** DIRECTIONS FOR THIS TASK **
Every line from the one with "You are a computer-use agent. Screen" through the last line below should be repeated exactly; pictures stay out of the copy.

** MATERIAL FOR THIS TASK **
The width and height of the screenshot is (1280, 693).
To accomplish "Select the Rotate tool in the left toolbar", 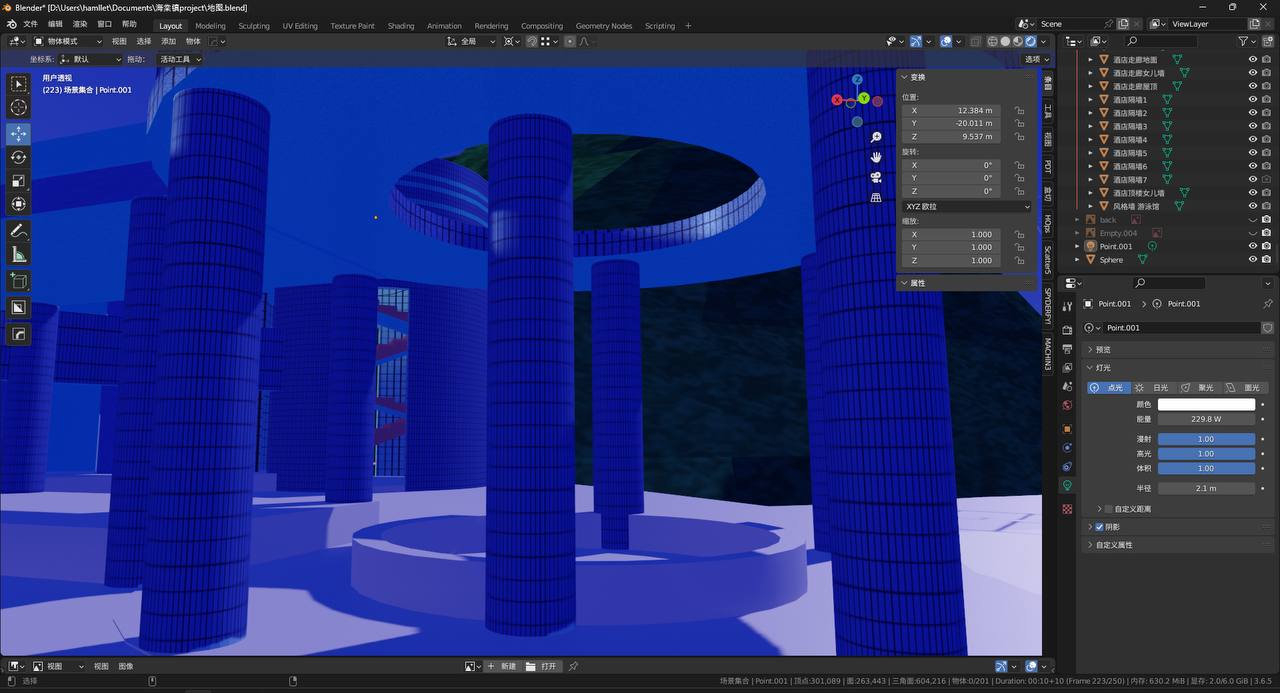I will coord(19,157).
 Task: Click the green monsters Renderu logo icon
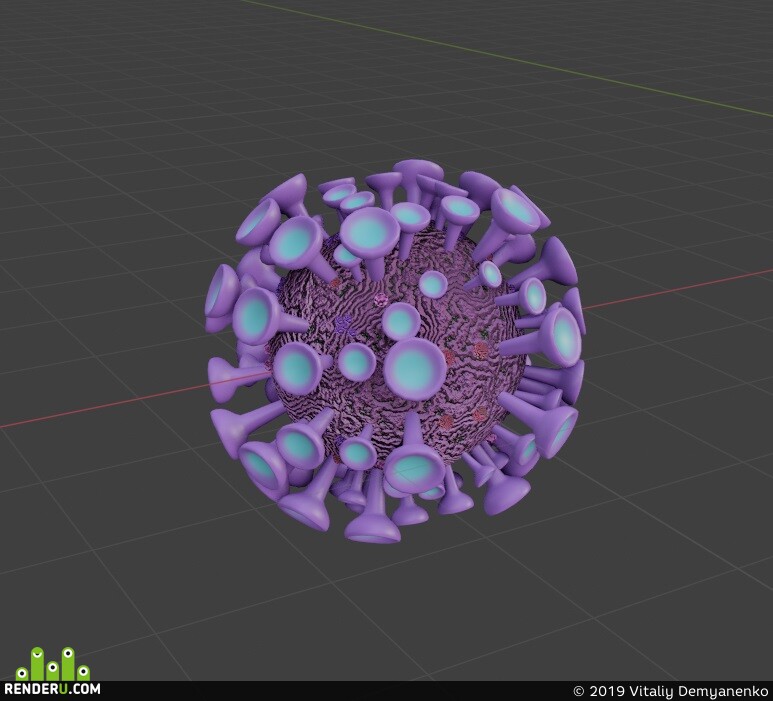[x=53, y=664]
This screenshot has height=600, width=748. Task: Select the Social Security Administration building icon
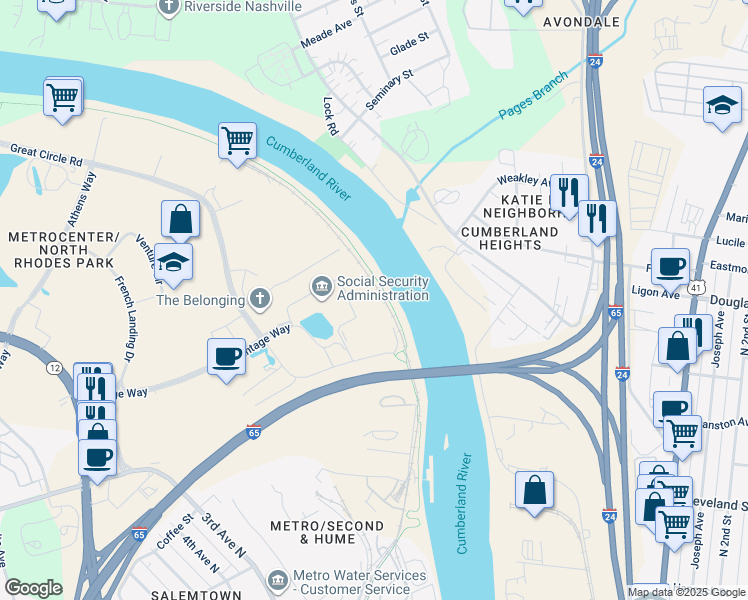coord(322,287)
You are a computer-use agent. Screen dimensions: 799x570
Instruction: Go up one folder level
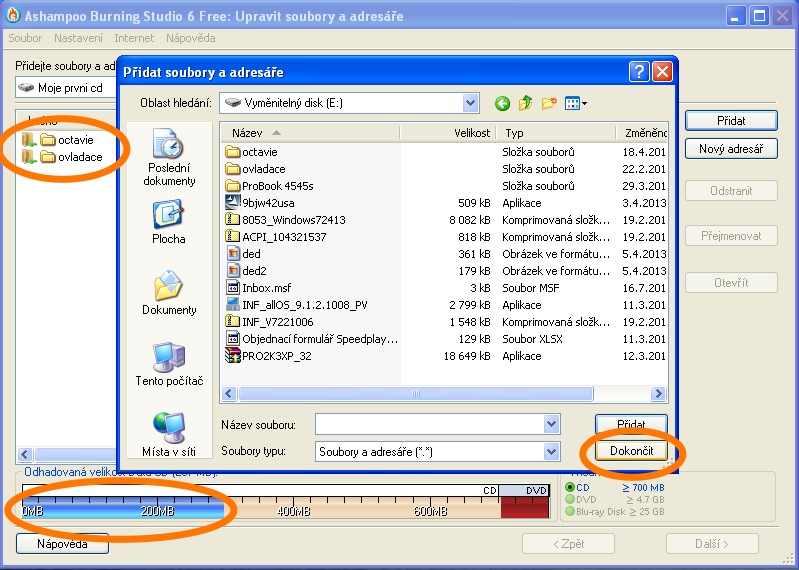click(525, 103)
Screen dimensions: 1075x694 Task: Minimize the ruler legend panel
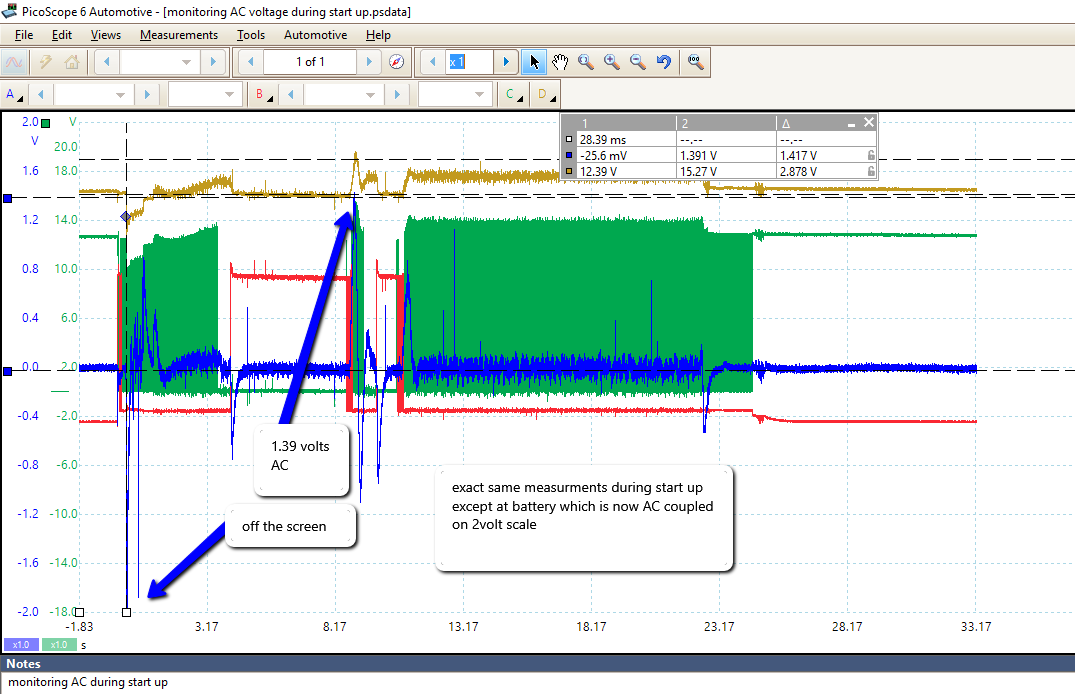[851, 123]
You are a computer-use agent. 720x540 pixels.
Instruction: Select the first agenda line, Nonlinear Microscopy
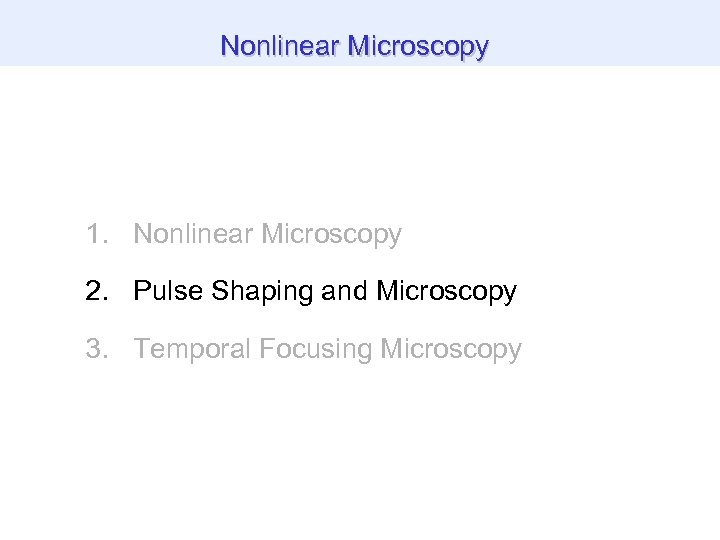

** RESULT **
You are a computer-use agent. Screen dimensions: 799x570
Instruction: Go up one folder level
click(525, 103)
Screen dimensions: 1075x694 Task: Minimize the ruler legend panel
[851, 123]
You are a computer-use agent. 720x540 pixels.
Instruction: Select the first agenda line, Nonlinear Microscopy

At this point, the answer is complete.